● YOUR INSTRUCTIONS:
The records are given next. Repeat each one exactly.

**** ENTRIES SUPPLIED

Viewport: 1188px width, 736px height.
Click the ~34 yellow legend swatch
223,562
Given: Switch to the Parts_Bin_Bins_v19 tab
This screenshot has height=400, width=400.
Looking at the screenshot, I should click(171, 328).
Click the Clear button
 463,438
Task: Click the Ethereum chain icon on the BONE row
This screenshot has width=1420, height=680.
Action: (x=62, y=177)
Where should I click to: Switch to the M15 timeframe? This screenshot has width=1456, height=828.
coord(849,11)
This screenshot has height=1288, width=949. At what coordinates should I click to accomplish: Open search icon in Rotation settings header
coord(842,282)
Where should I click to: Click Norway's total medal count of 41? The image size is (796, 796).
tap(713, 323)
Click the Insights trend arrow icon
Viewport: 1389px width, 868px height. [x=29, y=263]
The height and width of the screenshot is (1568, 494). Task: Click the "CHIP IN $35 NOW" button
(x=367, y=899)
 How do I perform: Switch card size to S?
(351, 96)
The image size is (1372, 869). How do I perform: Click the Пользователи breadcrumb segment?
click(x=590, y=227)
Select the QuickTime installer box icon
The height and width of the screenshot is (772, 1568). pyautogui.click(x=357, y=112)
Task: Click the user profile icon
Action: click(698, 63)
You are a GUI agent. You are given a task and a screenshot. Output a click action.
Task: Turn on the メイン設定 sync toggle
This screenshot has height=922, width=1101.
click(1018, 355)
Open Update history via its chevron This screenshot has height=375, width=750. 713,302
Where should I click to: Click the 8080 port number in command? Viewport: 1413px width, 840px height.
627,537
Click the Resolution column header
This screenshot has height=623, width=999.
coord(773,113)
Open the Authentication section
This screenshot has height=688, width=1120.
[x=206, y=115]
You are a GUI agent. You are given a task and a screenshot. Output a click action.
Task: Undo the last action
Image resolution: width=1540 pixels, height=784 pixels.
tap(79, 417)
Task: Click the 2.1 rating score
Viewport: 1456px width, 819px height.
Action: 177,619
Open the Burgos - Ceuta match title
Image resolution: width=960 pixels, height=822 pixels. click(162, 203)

********

● TASK ANSWER:
Viewport: 1188px width, 736px height.
Click the ~34 yellow legend swatch
223,562
Given: Switch to the Parts_Bin_Bins_v19 tab
This screenshot has height=400, width=400.
Looking at the screenshot, I should click(171, 328).
Click the Clear button
 463,438
Task: Click the Ethereum chain icon on the BONE row
This screenshot has width=1420, height=680.
Action: (x=62, y=177)
Where should I click to: Switch to the M15 timeframe? This screenshot has width=1456, height=828.
coord(849,11)
This screenshot has height=1288, width=949. At what coordinates should I click to accomplish: Open search icon in Rotation settings header
coord(842,282)
Where should I click to: Click Norway's total medal count of 41? The image size is (796, 796).
tap(713, 323)
Click the Insights trend arrow icon
Viewport: 1389px width, 868px height. [x=29, y=263]
The height and width of the screenshot is (1568, 494). Task: Click the "CHIP IN $35 NOW" button
(x=367, y=899)
 How do I perform: Switch card size to S?
(351, 96)
The image size is (1372, 869). How do I perform: Click the Пользователи breadcrumb segment?
click(x=590, y=227)
Select the QuickTime installer box icon
The height and width of the screenshot is (772, 1568). pyautogui.click(x=357, y=112)
Task: Click the user profile icon
Action: click(698, 63)
You are a GUI agent. You are given a task and a screenshot. Output a click action.
Task: Turn on the メイン設定 sync toggle
This screenshot has height=922, width=1101.
click(1018, 355)
Open Update history via its chevron This screenshot has height=375, width=750. 713,302
Where should I click to: Click the 8080 port number in command? Viewport: 1413px width, 840px height.
627,537
Click the Resolution column header
This screenshot has height=623, width=999.
coord(773,113)
Open the Authentication section
This screenshot has height=688, width=1120.
[x=206, y=115]
You are a GUI agent. You are given a task and a screenshot. Output a click action.
Task: Undo the last action
Image resolution: width=1540 pixels, height=784 pixels.
tap(79, 417)
Task: Click the 2.1 rating score
Viewport: 1456px width, 819px height.
Action: 177,619
Open the Burgos - Ceuta match title
Image resolution: width=960 pixels, height=822 pixels. click(162, 203)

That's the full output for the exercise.